It's definitely suspect, as the subject is just "Fwd: Information" and
there are no details in the body as to its contents. The email is base64
encoded.
> so any potential threat is not transferred through the same
> > email (or any email at all).
>
> huh? I don't follow this at all.
>
Once you've authenticated yourself, the email is displayed there, at the
confidential-mail.google.com URL directly, not through some follow-up email.
> otherwise have no other spam indicators.
>
> When you looked at the raw bytes in the mailspool, what was in it? What
> does the SA debug output look like? It doesn't make sense that wouldn't
> have done these things before posting, but you didn't explain.
>
Yes, the initial email is relatively benign - it is a legitimate gmail
email sent through their servers and signed by them.
The spample I'm looking at now was quarantined only because their domain (
pcfixpos.com) is apparently blocklisted. It also hit BAYES_99.

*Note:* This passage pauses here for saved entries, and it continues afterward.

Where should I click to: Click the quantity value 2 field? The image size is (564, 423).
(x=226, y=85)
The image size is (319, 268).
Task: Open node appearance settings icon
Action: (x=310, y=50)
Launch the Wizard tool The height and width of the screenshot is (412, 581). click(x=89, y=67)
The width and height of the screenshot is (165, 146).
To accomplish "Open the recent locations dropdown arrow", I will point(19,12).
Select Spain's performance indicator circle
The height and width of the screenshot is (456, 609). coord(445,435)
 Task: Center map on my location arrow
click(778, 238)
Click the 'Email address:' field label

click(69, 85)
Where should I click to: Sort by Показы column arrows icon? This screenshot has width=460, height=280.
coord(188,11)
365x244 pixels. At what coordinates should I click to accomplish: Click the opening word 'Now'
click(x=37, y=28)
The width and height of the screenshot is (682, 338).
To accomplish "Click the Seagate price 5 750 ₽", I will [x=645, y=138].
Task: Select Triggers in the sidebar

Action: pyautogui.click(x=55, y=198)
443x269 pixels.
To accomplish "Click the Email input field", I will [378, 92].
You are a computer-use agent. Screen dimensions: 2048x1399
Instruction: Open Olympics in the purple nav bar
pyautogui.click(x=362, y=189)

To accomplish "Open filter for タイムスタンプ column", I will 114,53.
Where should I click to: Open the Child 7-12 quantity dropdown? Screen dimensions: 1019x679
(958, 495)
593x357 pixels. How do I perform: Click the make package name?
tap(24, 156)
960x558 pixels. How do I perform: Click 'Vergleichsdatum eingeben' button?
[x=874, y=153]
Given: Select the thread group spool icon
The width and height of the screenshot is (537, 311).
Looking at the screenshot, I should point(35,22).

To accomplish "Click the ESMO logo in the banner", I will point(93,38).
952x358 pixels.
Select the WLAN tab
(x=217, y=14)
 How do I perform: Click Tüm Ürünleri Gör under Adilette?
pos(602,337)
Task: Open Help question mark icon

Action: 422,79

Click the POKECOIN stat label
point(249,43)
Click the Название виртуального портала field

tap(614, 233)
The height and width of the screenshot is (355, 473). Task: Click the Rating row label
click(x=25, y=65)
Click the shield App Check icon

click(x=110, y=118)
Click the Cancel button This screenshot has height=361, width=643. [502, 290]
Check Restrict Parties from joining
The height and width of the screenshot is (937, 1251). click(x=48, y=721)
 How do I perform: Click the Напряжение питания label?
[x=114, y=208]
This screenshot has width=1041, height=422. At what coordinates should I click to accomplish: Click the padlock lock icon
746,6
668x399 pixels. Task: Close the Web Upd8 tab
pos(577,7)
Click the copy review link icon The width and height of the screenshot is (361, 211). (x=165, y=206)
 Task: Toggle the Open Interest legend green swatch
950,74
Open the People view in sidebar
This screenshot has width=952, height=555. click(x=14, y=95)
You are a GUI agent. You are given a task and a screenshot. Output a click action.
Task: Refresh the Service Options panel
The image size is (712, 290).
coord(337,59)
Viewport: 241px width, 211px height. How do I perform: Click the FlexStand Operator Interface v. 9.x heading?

* 1.0 DKIMWL_BULKMAILER_LOW ASKDNS: DKIMwl.org - Low scoring bulkmailer
* [pcfixpos-com.20210112.gappssmtp.com.lookup.dkimwl.org A:127.0.2.1]
* 1.5 DKIMWL_BL ASKDNS: DKIMwl.org - Low trust sender
* [pcfixpos-com.20210112.gappssmtp.com.lookup.dkimwl.org A:127.0.2.1]
Given that, I suspect this one is spam, but this is an interesting way to
distribute malicious links.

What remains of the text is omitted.